(Stored items)
_ _ _ _

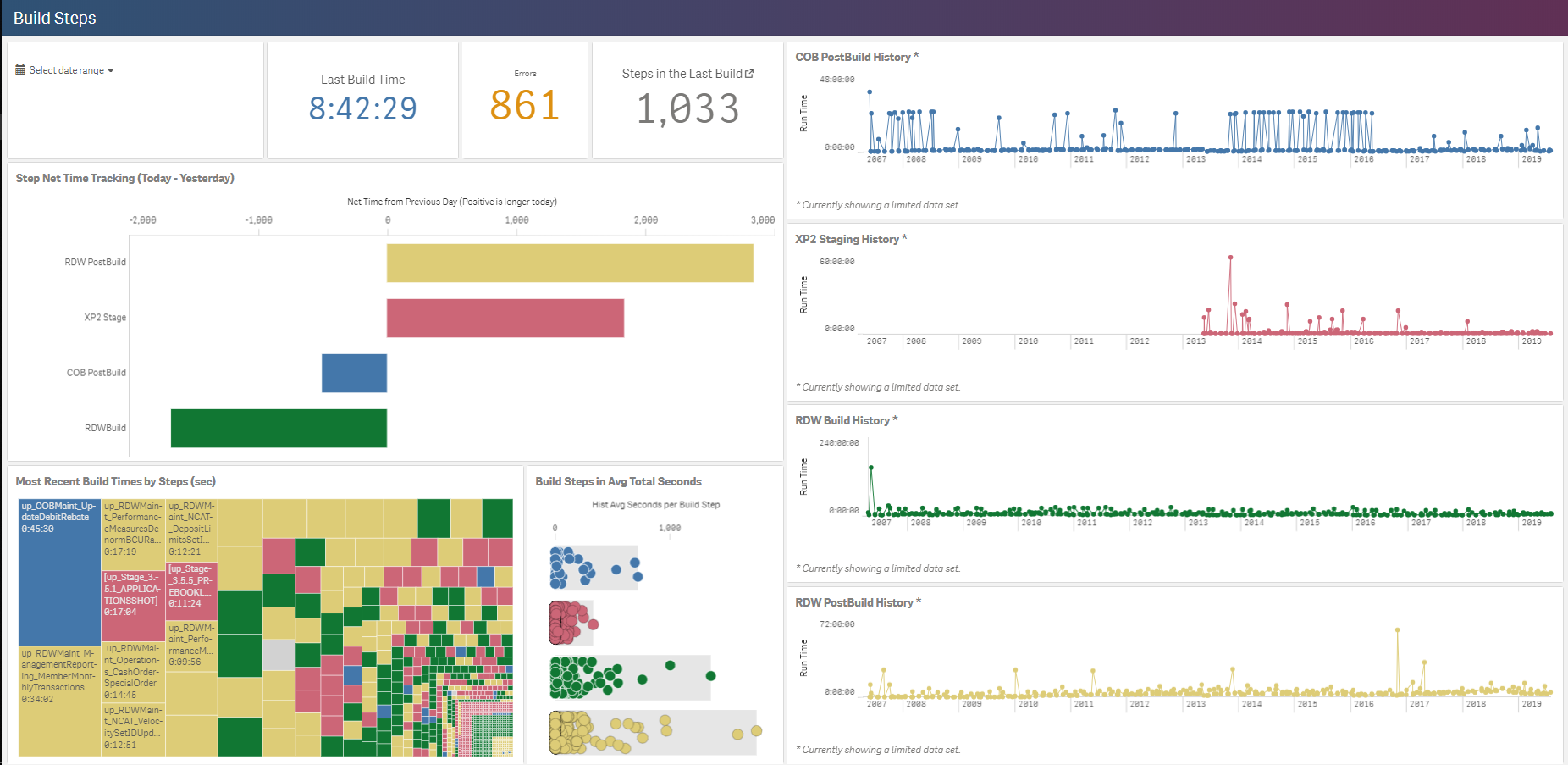The width and height of the screenshot is (1568, 765).
Task: Select the up_RDWMaint_ManagementReporting treemap tile showing 0:34:02
Action: pyautogui.click(x=59, y=699)
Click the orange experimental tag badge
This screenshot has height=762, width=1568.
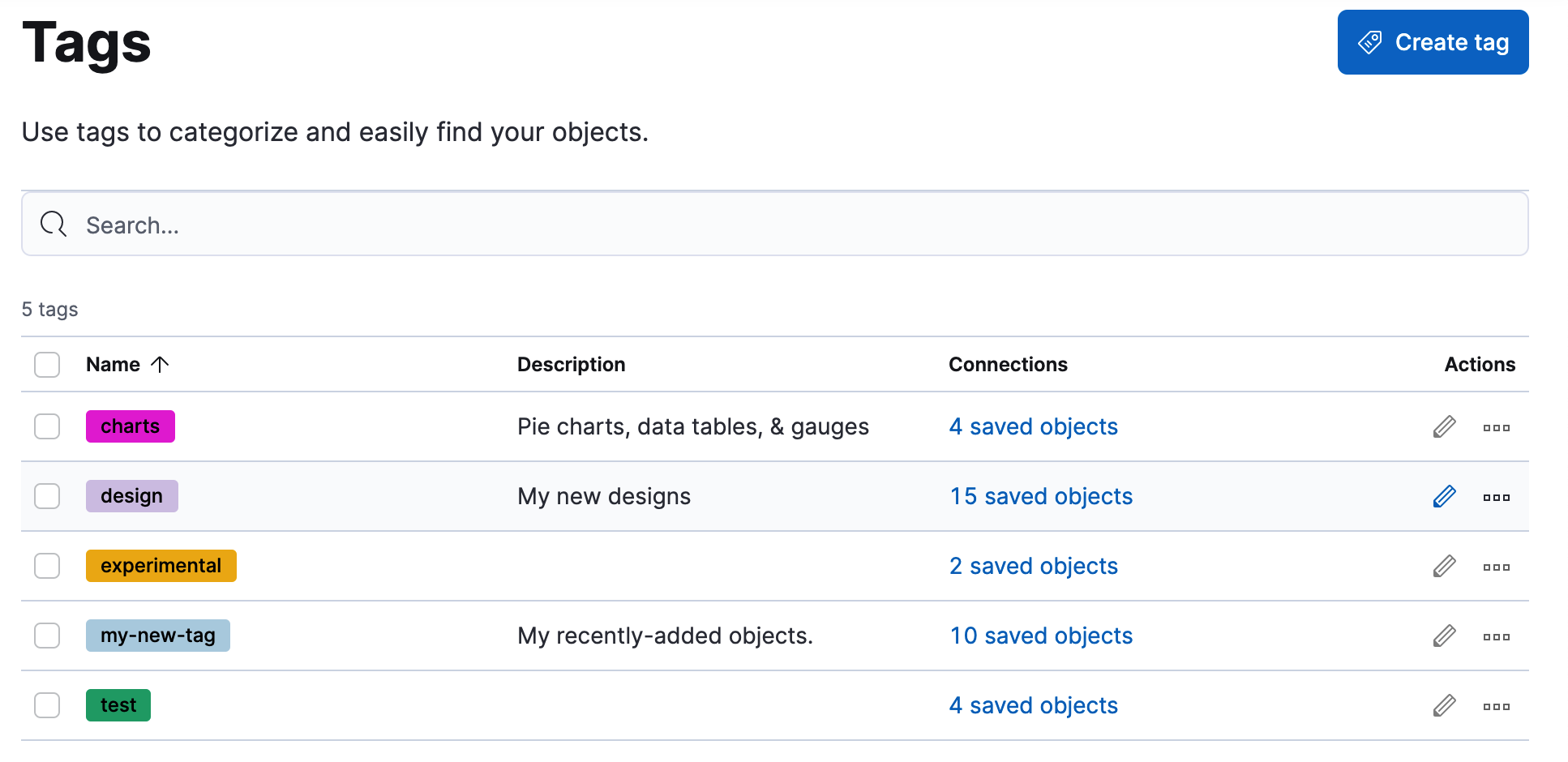pyautogui.click(x=161, y=566)
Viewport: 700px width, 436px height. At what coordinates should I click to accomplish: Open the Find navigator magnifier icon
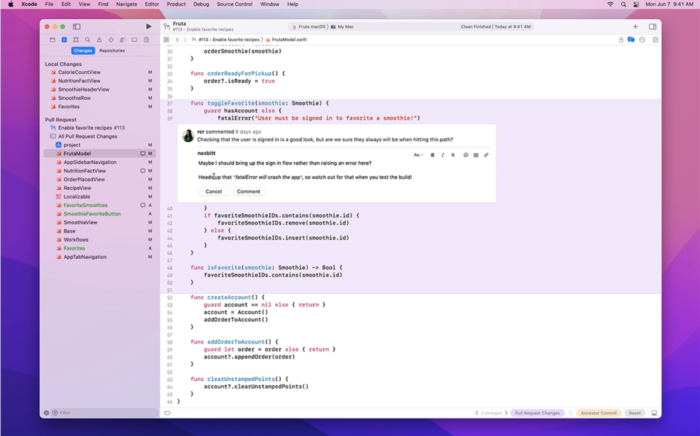click(x=86, y=40)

_ _ _ _

▶ [THE PROBLEM]: Only the lines from the one with "This screenshot has height=762, width=1568." through the last line above belong in the answer. Reproduce them exactly, without the pictures.

▶ [RESPONSE TO THE TASK]:
This screenshot has height=762, width=1568.
pyautogui.click(x=161, y=566)
Viewport: 700px width, 436px height. At what coordinates should I click to accomplish: Open the Find navigator magnifier icon
click(x=86, y=40)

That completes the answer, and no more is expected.